[Dataset entries]
==========
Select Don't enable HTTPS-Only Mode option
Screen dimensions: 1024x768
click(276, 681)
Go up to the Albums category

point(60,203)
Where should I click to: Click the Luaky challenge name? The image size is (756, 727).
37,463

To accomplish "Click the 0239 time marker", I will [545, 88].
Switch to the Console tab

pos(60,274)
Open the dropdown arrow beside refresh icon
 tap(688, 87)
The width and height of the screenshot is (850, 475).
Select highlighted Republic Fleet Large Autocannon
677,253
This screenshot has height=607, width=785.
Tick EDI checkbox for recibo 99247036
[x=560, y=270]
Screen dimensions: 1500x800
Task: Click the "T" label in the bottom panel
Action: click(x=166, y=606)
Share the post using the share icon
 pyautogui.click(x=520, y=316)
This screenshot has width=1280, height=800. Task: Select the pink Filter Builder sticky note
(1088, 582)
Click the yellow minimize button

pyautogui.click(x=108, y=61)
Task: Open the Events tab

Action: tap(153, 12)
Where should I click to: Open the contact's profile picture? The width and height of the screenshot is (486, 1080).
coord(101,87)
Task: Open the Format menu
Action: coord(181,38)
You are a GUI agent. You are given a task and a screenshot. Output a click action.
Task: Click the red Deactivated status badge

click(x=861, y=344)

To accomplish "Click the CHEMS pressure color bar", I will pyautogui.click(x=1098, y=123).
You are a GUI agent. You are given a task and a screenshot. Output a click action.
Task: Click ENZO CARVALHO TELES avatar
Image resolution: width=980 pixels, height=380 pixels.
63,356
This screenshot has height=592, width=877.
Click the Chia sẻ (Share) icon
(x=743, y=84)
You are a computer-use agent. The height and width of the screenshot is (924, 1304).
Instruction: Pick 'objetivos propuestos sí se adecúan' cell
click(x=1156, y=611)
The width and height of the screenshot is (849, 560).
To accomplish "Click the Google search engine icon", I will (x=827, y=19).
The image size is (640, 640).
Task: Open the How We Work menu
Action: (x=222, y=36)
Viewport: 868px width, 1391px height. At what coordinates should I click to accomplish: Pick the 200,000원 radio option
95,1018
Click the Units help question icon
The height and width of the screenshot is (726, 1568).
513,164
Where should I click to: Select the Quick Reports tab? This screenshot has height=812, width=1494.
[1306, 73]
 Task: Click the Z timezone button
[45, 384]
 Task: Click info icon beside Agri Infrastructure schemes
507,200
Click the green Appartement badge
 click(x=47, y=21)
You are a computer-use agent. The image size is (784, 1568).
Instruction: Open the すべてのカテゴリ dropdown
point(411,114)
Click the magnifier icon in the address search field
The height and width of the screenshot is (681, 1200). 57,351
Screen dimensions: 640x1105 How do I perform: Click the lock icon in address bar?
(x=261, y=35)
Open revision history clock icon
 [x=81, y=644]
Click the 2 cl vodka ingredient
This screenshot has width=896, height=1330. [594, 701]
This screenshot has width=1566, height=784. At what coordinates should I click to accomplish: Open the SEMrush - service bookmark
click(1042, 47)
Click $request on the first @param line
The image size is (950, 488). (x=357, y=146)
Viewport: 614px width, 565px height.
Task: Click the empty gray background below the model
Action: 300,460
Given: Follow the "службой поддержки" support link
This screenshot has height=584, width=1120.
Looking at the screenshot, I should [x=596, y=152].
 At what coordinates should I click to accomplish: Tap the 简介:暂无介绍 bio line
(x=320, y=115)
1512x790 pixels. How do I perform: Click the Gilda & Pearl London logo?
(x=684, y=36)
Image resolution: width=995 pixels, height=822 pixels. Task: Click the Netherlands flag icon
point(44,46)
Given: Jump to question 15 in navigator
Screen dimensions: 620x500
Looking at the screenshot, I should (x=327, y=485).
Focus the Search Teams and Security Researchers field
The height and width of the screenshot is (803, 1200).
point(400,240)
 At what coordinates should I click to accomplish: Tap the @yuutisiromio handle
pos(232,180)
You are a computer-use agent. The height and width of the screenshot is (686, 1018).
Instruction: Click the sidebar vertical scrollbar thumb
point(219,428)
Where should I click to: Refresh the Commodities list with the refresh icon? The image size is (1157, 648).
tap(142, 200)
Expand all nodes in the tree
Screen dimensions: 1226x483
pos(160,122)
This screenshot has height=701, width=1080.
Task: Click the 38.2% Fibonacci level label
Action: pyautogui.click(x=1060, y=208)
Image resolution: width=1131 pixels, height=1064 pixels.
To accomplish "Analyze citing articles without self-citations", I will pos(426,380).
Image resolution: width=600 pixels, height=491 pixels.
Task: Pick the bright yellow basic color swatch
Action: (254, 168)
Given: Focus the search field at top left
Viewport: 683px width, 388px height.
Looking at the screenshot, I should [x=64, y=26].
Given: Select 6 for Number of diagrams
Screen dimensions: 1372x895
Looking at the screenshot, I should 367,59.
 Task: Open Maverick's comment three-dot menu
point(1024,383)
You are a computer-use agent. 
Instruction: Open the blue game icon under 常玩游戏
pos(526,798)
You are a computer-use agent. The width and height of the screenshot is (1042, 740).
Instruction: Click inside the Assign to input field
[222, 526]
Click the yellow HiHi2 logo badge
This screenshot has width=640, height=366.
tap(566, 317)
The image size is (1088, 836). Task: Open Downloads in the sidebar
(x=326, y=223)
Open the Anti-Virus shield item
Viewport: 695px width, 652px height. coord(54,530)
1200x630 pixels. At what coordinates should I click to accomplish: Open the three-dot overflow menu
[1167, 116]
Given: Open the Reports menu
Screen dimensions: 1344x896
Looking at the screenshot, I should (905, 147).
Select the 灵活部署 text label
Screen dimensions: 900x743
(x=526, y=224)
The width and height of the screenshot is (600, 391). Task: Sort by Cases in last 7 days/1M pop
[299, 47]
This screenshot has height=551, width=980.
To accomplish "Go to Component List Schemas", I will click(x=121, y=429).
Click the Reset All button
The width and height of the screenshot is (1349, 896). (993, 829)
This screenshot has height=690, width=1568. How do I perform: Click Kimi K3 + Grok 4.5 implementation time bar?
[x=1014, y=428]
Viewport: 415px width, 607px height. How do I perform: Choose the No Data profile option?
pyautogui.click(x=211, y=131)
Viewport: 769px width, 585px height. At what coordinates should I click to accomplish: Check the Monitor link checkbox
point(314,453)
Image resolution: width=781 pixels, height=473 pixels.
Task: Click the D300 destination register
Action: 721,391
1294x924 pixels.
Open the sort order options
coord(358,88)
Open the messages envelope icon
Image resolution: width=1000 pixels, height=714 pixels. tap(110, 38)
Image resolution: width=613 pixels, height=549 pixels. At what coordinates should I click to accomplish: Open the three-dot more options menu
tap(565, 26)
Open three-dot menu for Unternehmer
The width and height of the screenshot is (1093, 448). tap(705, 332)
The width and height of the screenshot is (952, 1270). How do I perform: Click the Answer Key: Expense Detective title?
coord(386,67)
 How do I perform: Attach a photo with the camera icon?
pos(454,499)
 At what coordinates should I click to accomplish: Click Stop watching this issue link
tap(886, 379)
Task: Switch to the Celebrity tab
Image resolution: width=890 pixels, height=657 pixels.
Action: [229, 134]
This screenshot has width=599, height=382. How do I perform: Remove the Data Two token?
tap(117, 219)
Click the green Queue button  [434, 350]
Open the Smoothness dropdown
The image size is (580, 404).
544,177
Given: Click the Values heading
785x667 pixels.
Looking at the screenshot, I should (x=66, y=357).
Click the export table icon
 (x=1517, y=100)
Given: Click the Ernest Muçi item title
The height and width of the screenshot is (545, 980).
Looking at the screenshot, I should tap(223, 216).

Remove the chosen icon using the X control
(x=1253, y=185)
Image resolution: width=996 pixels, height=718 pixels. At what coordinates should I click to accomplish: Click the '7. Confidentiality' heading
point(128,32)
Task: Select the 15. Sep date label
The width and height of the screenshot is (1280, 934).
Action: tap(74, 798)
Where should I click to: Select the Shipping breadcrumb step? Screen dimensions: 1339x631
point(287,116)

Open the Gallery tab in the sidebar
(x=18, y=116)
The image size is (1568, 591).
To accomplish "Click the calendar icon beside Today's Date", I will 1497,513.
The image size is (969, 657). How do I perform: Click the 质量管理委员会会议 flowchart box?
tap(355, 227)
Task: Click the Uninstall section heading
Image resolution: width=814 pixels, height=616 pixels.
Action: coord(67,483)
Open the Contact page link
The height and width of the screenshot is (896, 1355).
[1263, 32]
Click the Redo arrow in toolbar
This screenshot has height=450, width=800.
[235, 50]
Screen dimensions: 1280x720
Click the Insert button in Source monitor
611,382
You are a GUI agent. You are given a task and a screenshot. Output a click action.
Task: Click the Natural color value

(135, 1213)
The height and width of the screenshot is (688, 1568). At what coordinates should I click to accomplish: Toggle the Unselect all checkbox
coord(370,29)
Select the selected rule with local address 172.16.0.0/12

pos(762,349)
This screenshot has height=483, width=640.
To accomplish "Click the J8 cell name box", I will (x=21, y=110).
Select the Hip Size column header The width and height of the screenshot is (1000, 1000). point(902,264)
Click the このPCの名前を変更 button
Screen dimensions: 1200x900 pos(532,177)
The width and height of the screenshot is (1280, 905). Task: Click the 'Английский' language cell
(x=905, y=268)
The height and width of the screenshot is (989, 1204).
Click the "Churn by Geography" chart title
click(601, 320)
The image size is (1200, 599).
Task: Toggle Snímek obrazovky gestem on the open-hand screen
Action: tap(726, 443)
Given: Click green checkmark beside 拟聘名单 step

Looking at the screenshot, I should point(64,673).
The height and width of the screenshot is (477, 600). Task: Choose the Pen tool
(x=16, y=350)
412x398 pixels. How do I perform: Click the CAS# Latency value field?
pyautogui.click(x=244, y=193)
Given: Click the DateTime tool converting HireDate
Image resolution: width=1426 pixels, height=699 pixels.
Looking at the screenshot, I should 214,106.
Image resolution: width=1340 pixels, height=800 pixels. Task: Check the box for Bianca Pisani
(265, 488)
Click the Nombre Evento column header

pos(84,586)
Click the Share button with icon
==========
What is needed
Quote every line from the beginning of the entries up to and including the line that contains "is (924, 1304).".

Solution
Select Don't enable HTTPS-Only Mode option
Screen dimensions: 1024x768
click(276, 681)
Go up to the Albums category

point(60,203)
Where should I click to: Click the Luaky challenge name? The image size is (756, 727).
37,463

To accomplish "Click the 0239 time marker", I will [545, 88].
Switch to the Console tab

pos(60,274)
Open the dropdown arrow beside refresh icon
 tap(688, 87)
The width and height of the screenshot is (850, 475).
Select highlighted Republic Fleet Large Autocannon
677,253
This screenshot has height=607, width=785.
Tick EDI checkbox for recibo 99247036
[x=560, y=270]
Screen dimensions: 1500x800
Task: Click the "T" label in the bottom panel
Action: click(x=166, y=606)
Share the post using the share icon
 pyautogui.click(x=520, y=316)
This screenshot has width=1280, height=800. Task: Select the pink Filter Builder sticky note
(1088, 582)
Click the yellow minimize button

pyautogui.click(x=108, y=61)
Task: Open the Events tab

Action: tap(153, 12)
Where should I click to: Open the contact's profile picture? The width and height of the screenshot is (486, 1080).
coord(101,87)
Task: Open the Format menu
Action: coord(181,38)
You are a GUI agent. You are given a task and a screenshot. Output a click action.
Task: Click the red Deactivated status badge

click(x=861, y=344)

To accomplish "Click the CHEMS pressure color bar", I will pyautogui.click(x=1098, y=123).
You are a GUI agent. You are given a task and a screenshot. Output a click action.
Task: Click ENZO CARVALHO TELES avatar
Image resolution: width=980 pixels, height=380 pixels.
63,356
This screenshot has height=592, width=877.
Click the Chia sẻ (Share) icon
(x=743, y=84)
You are a computer-use agent. The height and width of the screenshot is (924, 1304).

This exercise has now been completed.